When you reach the line that contains "This screenshot has width=1144, height=770.", give it back exactly along with each line after it to the end of the entries; skip any pictures.

Saved entries:
┄┄┄┄┄┄

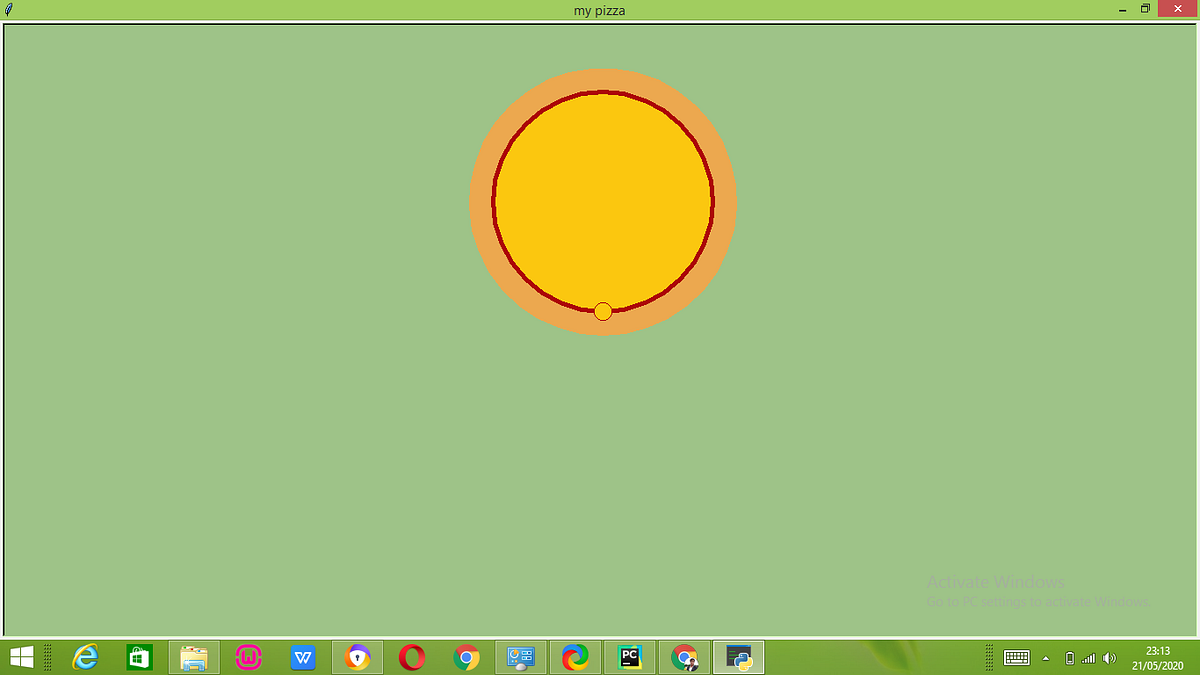This screenshot has height=675, width=1200.
Task: Open File Explorer from the taskbar
Action: [x=193, y=657]
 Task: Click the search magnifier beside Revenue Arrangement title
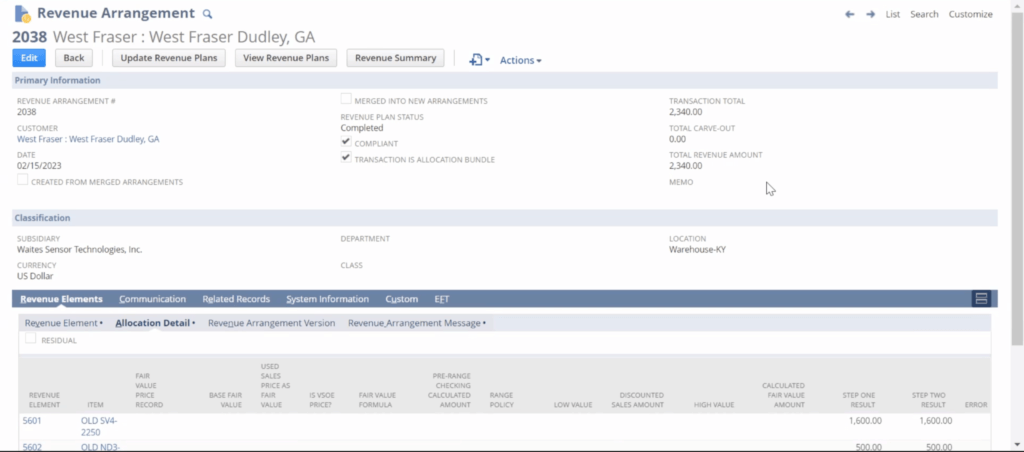click(208, 14)
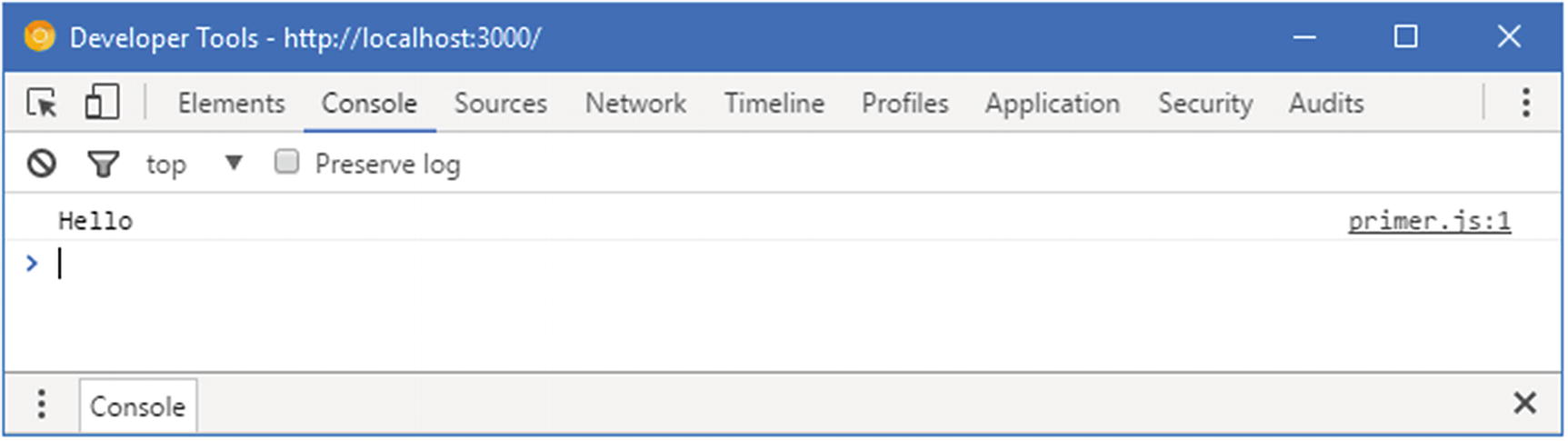The height and width of the screenshot is (441, 1568).
Task: Open the drawer three-dot menu
Action: tap(42, 404)
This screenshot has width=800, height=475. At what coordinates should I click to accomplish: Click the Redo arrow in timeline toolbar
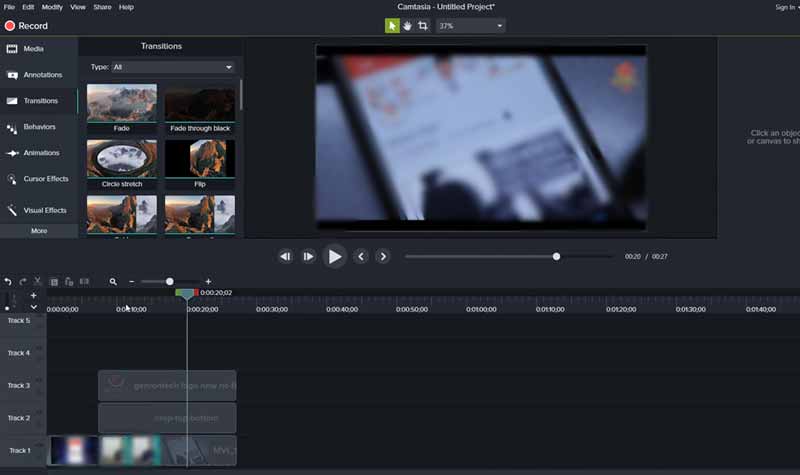pos(23,282)
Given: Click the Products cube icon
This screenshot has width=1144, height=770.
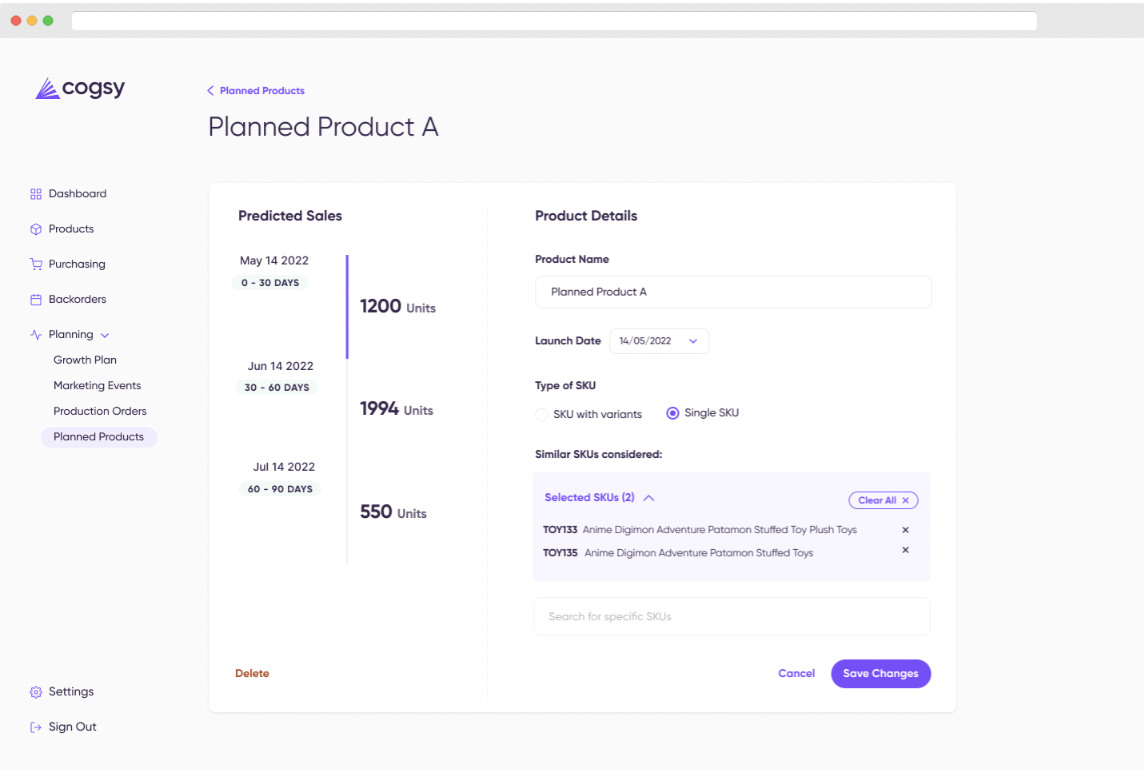Looking at the screenshot, I should point(36,229).
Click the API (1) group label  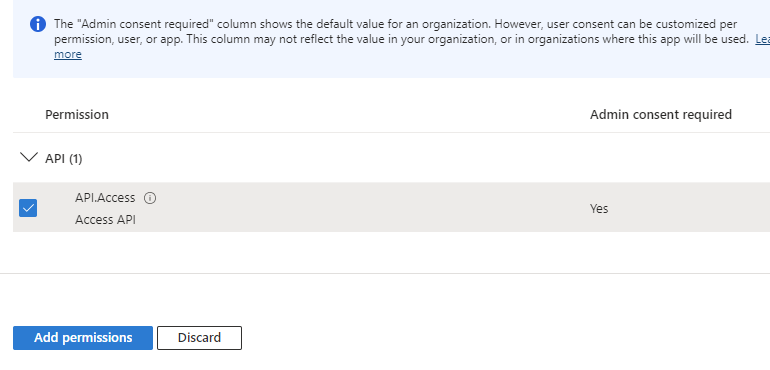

┄┄┄┄┄┄

WRITTEN SOLUTION —
This screenshot has width=1144, height=770.
Looking at the screenshot, I should point(36,229).
Click the API (1) group label  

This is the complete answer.